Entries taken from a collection
┄┄┄┄┄┄┄┄┄┄┄┄┄┄┄┄┄┄┄┄

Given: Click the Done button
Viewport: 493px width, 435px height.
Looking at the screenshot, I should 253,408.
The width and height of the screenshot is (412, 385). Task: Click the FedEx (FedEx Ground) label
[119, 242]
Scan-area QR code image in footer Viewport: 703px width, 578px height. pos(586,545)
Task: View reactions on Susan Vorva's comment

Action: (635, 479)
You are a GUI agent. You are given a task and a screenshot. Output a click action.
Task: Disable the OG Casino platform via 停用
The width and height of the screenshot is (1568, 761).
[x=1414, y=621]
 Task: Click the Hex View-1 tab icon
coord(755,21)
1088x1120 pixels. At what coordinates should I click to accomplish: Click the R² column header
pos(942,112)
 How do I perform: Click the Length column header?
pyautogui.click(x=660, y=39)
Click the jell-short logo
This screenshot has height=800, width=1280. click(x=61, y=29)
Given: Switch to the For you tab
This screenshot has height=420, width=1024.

┄┄┄┄┄┄┄┄┄┄┄┄┄┄┄┄┄┄┄┄

* _Required work_
Your task is to give back every record exactly.

* _Final answer_
Given: Click the Done button
Viewport: 493px width, 435px height.
Looking at the screenshot, I should 253,408.
The width and height of the screenshot is (412, 385). Task: Click the FedEx (FedEx Ground) label
[119, 242]
Scan-area QR code image in footer Viewport: 703px width, 578px height. pos(586,545)
Task: View reactions on Susan Vorva's comment

Action: (635, 479)
You are a GUI agent. You are given a task and a screenshot. Output a click action.
Task: Disable the OG Casino platform via 停用
The width and height of the screenshot is (1568, 761).
[x=1414, y=621]
 Task: Click the Hex View-1 tab icon
coord(755,21)
1088x1120 pixels. At what coordinates should I click to accomplish: Click the R² column header
pos(942,112)
 How do I perform: Click the Length column header?
pyautogui.click(x=660, y=39)
Click the jell-short logo
This screenshot has height=800, width=1280. click(x=61, y=29)
Given: Switch to the For you tab
This screenshot has height=420, width=1024.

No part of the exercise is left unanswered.